松川の魅力アップで、環境と観光のシンボルに

川べりを魅力ある場所に作り替えることができる

 富山発祥の地である神通川湾曲地帯を松川、いたち川が今もゆったりと流れ、富山の発展を静かに見守っている。
 「街づくりとは、自分の住む街をしっかり見つめ、そこを魅力ある場所に作り替えること」、ときっぱり。
 川を生かした街づくりは、富山の歴史にかなった他都市にない魅力的な街の創造につながる。
 「街の特色に見合った、人々を引きつけて離さない、新たな魅力づくりが不可欠」、と強調する。
 本来、川は人間にとって最も身近に自然を感じられる場所であり、潤いと安らぎを与えてくれる所。

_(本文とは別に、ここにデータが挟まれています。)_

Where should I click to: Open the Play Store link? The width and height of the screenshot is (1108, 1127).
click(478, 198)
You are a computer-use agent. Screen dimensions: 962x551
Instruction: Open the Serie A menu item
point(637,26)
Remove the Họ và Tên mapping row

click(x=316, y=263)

ところが47年前、松川にコンクリートでフタをして、駐車場にするという無謀な計画があった。
 「恥ずかしいね。東京・日本橋の上に高速道路を架けた発想と同じで、街の歴史や、文化を踏みにじって、美しい景観を台無しにしてしまう。パリのセーヌ川にフタをしたら、パリでなくなってしまうでしょう」
 松川は神通川によって生まれた富山の歴史を今に伝えると共に、街のシンボルとしての顔も合わせ持っているのだ。
 静岡大学農学部を卒業、専門の水資源と環境経済学を研究するうち、田園地帯を潤す川が街中にあって、美しい自然環境を作り出すことを発見。

 


▲魅力ある場所に作り替えたサンアントニオ

 

護岸のデザイン、散歩道などを工夫しよう

 「日本の川は、治水工事によって人工的な川となってしまいましたが、草花、高い木々、護岸のデザイン、散歩道などを工夫することによって、川べりを都市の雑踏から遠ざけてくれる、魅力ある場所に作り替えることができるのです」
 21世紀は環境の世紀と言われる。政府も、ようやく観光立国に気付いた。人口減少社会に入り、街の活性化のためには、交流人口が増々重要になってくる。
 「県都・富山のシンボルである松川を、魅力ある場所に作り替えることが、環境を生かした観光立県に繋がるはず」

 


▲可能性が眠る松川

 

 

県都・富山のシンボルである松川を、魅力ある場所に作り替えることが、環境を生かした観光立県に繋がるはず。“水の都とやま”創造の成否は、私たちの意志力と想像力に懸かっている

 

西頭 德三(さいとう・とくそう) さん
1938(昭和13)年6月7日、南砺市(旧福光町)生まれ。静岡大学農学部、京都大学大学院農学研究科卒。農学博士(京都大学)。高岡短期大学長を経て、2005(平成17)年10月、新・富山大学初代学長に。その後、静岡市の常葉(とこは)大学学長を務めた。“水の都とやま”推進協議会 副会長。